Em meados dos anos 1970, o Brasil se rendia e se prendia à novela “Saramandaia” que, além de refinado humor, trazia o chamado “realismo fantástico”, naquela incansável busca de driblar a mão pesada da censura imposta pelo governo militar que ainda vigorava à época, e assim, não ser preso. “Saramandaia” apresentava-se em um contexto de personagens inusitados para, no modo possível, abordar questões políticas, culturais e socioeconômicas, transformando a cidade fictícia da novela em um microcosmo do país.
Passado quase meio século, pasmem, ou não, ainda é possível ver muito daquela realidade. A polarização entre os “tradicionalistas” e os “mudancistas” da história escrita por Dias Gomes, é apenas o pano de fundo para a identificação de interesses políticos e econômicos que estavam por trás da longa discussão sobre a mudança do nome da cidade. Não poderíamos imaginar que esse enredo se repetiria mais de 40 anos depois, em um realismo nada fantástico.
Muito se fala na crise econômica. As manchetes dos jornais mostram o aumento da inflação, dos juros, a deterioração do nosso dinheiro e a consequente diminuição do poder de compra do cidadão comum. Somado a isso, a falta de repasses dos governos estadual e federal dificultando a vida daqueles prefeitos que não tivessem como maquiar os números e, ainda assim, disputariam a reeleição.

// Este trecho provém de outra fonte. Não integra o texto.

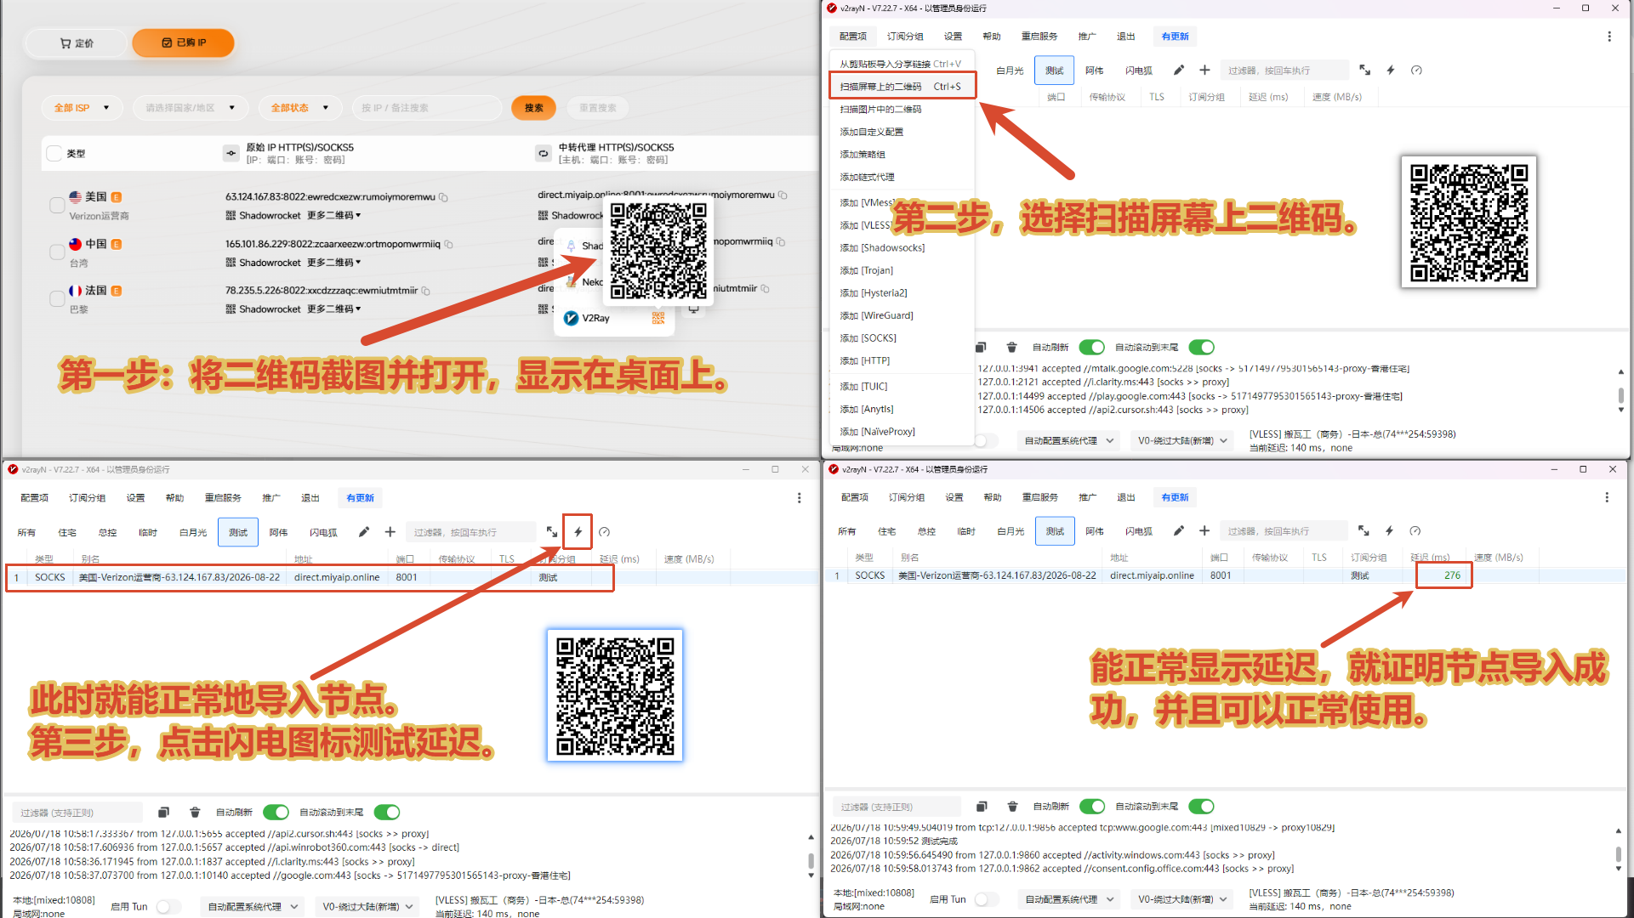Toggle 启用 Tun switch in bottom-right window
The width and height of the screenshot is (1634, 918).
[x=987, y=898]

Isso resultou numa disputa ainda mais acirrada nas últimas eleições municipais. Em 2016 vimos a menor taxa de reeleição de prefeitos da história. Apenas 48% daqueles que já detinham a máquina pública conseguiram se sustentar à frente do Executivo municipal. A equação não é difícil: a arrecadação dos municípios caiu para níveis anteriores aos de 2013 ao passo que a taxa de sucesso dos candidatos à reeleição, que em 2012 foi de 54%, não coincidentemente, também caiu seis pontos percentuais. Menos dinheiro em caixa, menos obras, menos investimentos ou qualquer outro tipo de gasto para agradar os eleitores, menos votos para se manter no cargo.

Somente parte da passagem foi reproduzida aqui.